From left: ProSafe-RS, ProSafe-SLSDie Yokogawa Electric Corporation bringt mit dem ProSafe®-RS R3.02.20 eine verbesserte Version der sicherheitsgerichteten Steuerung ProSafe-RS auf den Markt. Diese optimierte Version zeichnet sich durch ihre bessere Konnektivität mit ProSafe-SLS aus – der sicherheitsgerichteten Steuerung (SIS), die für Anwendungen eingesetzt wird, die den höchsten Safety Integrity Level SIL4 erfordern.
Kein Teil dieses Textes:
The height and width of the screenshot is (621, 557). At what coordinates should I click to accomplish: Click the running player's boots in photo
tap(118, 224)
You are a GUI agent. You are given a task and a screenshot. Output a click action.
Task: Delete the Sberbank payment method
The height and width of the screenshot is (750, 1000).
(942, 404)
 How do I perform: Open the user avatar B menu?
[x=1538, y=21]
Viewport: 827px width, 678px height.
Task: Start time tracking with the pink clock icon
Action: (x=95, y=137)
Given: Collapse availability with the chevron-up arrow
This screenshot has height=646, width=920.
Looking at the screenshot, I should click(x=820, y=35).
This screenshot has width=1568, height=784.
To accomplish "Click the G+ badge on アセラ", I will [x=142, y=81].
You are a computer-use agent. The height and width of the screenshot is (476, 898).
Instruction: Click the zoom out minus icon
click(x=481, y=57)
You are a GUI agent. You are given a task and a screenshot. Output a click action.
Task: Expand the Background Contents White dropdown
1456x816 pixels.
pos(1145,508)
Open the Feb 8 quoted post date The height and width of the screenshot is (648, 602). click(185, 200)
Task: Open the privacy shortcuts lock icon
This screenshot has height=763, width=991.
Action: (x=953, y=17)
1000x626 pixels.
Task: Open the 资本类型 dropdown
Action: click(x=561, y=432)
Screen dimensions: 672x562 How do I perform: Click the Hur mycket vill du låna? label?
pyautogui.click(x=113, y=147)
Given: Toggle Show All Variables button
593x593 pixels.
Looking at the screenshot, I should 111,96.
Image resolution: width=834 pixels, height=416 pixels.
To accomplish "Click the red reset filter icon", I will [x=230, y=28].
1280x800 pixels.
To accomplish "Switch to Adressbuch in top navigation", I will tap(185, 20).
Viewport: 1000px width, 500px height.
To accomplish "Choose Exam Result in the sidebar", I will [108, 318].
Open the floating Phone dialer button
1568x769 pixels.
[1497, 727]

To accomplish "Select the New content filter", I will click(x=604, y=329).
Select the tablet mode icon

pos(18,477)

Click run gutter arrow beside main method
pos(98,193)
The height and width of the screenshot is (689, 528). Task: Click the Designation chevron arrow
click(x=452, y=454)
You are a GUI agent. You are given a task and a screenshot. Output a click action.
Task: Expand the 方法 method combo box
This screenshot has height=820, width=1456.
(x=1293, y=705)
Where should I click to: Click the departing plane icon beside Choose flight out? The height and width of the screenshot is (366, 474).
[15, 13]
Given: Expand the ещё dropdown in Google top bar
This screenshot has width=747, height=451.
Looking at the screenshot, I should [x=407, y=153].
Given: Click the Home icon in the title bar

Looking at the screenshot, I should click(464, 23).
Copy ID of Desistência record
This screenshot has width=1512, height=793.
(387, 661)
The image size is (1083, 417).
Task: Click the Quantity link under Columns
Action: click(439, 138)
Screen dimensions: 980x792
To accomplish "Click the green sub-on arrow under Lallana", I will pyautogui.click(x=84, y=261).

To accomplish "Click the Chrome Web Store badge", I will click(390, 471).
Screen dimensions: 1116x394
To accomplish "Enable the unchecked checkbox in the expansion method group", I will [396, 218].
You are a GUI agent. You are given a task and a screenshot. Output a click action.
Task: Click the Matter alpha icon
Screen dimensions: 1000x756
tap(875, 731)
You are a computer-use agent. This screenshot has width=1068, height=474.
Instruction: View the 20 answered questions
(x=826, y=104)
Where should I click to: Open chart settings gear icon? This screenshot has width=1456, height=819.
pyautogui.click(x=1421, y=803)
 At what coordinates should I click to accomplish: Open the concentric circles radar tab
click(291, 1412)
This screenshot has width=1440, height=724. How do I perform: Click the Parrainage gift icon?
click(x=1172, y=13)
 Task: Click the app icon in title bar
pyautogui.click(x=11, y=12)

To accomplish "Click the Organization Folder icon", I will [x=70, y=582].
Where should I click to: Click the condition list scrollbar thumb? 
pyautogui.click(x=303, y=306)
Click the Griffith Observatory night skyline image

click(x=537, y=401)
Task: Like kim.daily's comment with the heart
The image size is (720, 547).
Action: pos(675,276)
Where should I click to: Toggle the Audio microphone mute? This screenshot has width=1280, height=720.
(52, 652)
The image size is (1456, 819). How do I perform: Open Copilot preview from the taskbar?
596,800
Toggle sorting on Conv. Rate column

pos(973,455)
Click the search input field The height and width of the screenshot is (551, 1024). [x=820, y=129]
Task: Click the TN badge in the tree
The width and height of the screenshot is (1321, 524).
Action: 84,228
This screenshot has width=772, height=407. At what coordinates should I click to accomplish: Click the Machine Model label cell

Damit wird die Bildschirmüberwachung des Status beider Systeme durch die Bediener des integrierten Produktionsleitsystems CENTUM® VP ermöglicht. Zudem bietet R3.02.20 eine verbesserte Unterstützung aller gängigen offenen Kommunikationsprotokolle. Damit können sowohl ProSafe-RS als auch ProSafe-SLS ihre Daten mit allen aktuellen SCADA- (Supervisory Control and Data Acquisition) Software-Lösungen auf dem Markt austauschen.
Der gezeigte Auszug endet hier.